While the current success of ETFs is neither new nor surprising, the sector's numbers remain striking. In the latest edition of its annual ETF survey, in particular PwC notes that assets under management surged by over 33% in 2025, reaching $19.5 trillion last December. 

Of course, the industry benefited from strong momentum in markets, whether in equities or bonds. But that is not the only key to its success. Based on a survey of 72 professionals, the study also - and above all - stresses the importance of innovation in the ETF space. 

Whether they relate to product supply or distribution, these developments are seen as a driver for the future. To the point that the ETF market could almost jump by 80% by 2030. In fact, according to one-third of respondents, volumes should reach $35 trillion by then. 

Easier distribution 

It is notably through tokenization that professionals see bright prospects. Greater liquidity, a universe expanded to more asset classes, 24/7 access, lower entry thresholds… These are the openings the industry hopes for thanks to digital innovation. 

These arguments should, without a doubt, make it easier to reach millennials and Generation Z - who are already keen on ETFs. 

An innovative product range 

Asset managers also see technology as a way to broaden the product offering. The study notably points to the expected growth of the digital-assets ETF segment. 

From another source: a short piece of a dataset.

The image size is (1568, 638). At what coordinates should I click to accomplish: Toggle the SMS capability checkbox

The other pillar is made up of so-called "active” ETFs. By this, we mean ETFs that aim to outperform their benchmark index while keeping fee levels far below those of traditional active management. 

This segment has already taken off. "Assets under management reached $1.7 trillion globally,” PwC notes, or 8.7% of the ETF market. By the end of January, the $2 trillion mark had even been exceeded, according to a tally by another analytics firm, ETFGI. 

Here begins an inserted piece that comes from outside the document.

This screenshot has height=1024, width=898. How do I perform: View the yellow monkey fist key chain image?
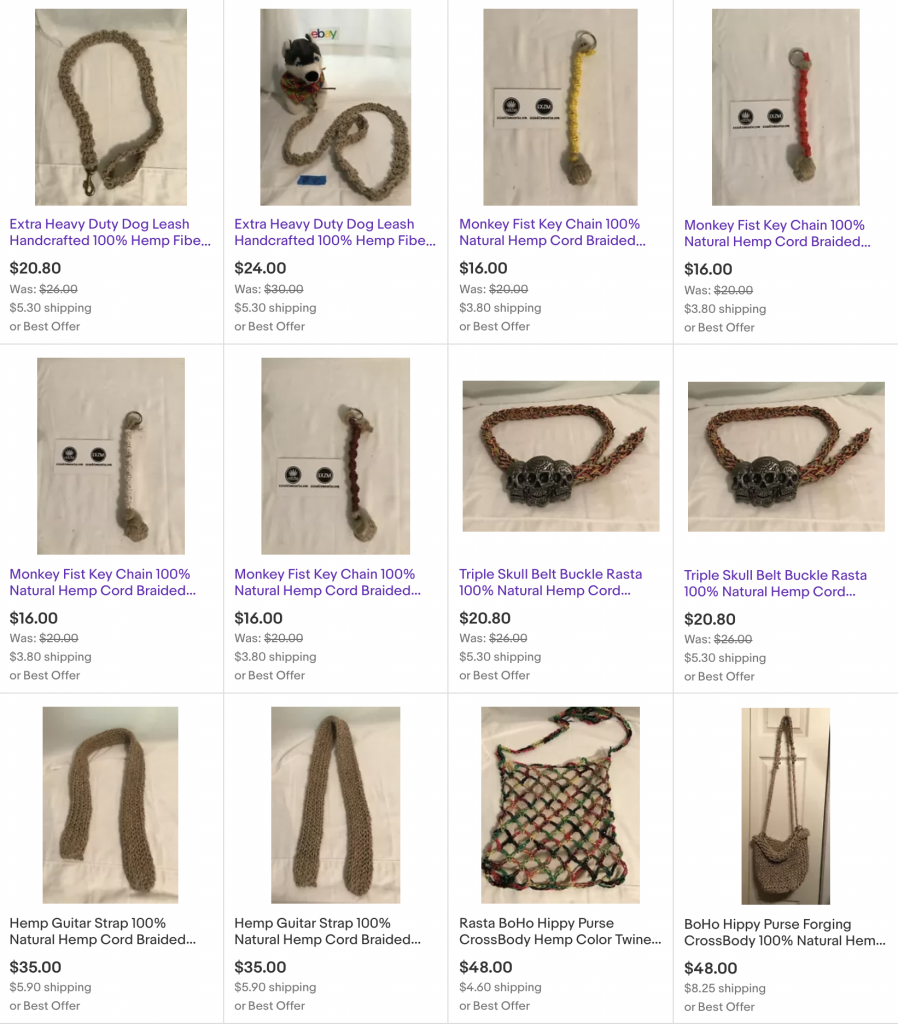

15% of assets under management in 2030? 

Overall, it is in this segment that managers identify a major lever. According to PwC's survey, 25% of professionals consulted see volumes reaching $4 trillion in 2030, and 35% put them at $5 trillion or more. 

Compared with the previously mentioned projection of a total market of $35 trillion, active ETFs could therefore account for around 15% of the market by then, based on the high-end forecast. 

Finally, it is worth noting that Europe is a major outlet. In a recent report, Morningstar noted that while active ETFs already represent 11% of ETF assets under management across the Atlantic, their weight remains far more anecdotal in Europe, with a current market share of just 2.9%.